==== Document extract

This is the latest skirmish between the TTC and its union, which have battled over security issues, health benefits, job evaluation and, most recently, the reassignment to more night shifts for janitors. The union had threatened an illegal strike over the new maintenance staff schedule, which kicks in Sunday.

“To me, this is a backlash from that,” said Ducharme. “He’s using the operators as pawns on that issue…. There’s no coincidence here.”

According to a 2005 TTC task force on driver safety, 70 per cent of drivers had been assaulted in their career. Operators complain they are routinely kicked, punched, slapped, verbally abused and spit upon and suffer from mental distress, physical pain and worry about the spread of disease through saliva.

“Imagine what Loblaws would do if some of its customers started slapping or punching or spitting on cashiers because they were unhappy with Loblaws’ prices of service,” said Kinnear.

========

# Work order 1
In the TTC article, what share of drivers had been assaulted in their career, according to the 2005 task force on driver safety?
# Work order 2
From the TTC article, write out the stretch from "According to a" through "disease through saliva.", switching "Operators" to "Workers".
# Work order 3
Resume the article on the TTC and its union, picking up after its last sentence.

==== Data provided

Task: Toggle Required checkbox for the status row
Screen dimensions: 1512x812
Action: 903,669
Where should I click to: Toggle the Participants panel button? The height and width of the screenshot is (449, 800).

========

# Written response 1
70 per cent of drivers.

# Written response 2
According to a 2005 TTC task force on driver safety, 70 per cent of drivers had been assaulted in their career. Workers complain they are routinely kicked, punched, slapped, verbally abused and spit upon and suffer from mental distress, physical pain and worry about the spread of disease through saliva.

# Written response 3
Kinnear called it a matter of “self-defence” given that TTC statistics indicate assaults against operators rose 31 per cent between 1999 and 2003, culminating last October in the shooting of a bus driver in the Morningside-Old Finch-Ave. area. in the northeast section of the city.

“What is happening to us is inhumane and we are simply not going to stand for it anymore,” said Kinnear.

Ducharme, who acknowledged drivers are assaulted once or twice a day, said the TTC supports its staff and reassigns workers if they feel they can’t drive anymore.

Kinnear said the job action would continue until TTC commissioners ensured no wages would be lost for drivers who are forced to go on workers compensation after serious injury or mental stress.

Currently, those drivers only get 75 per cent of their income.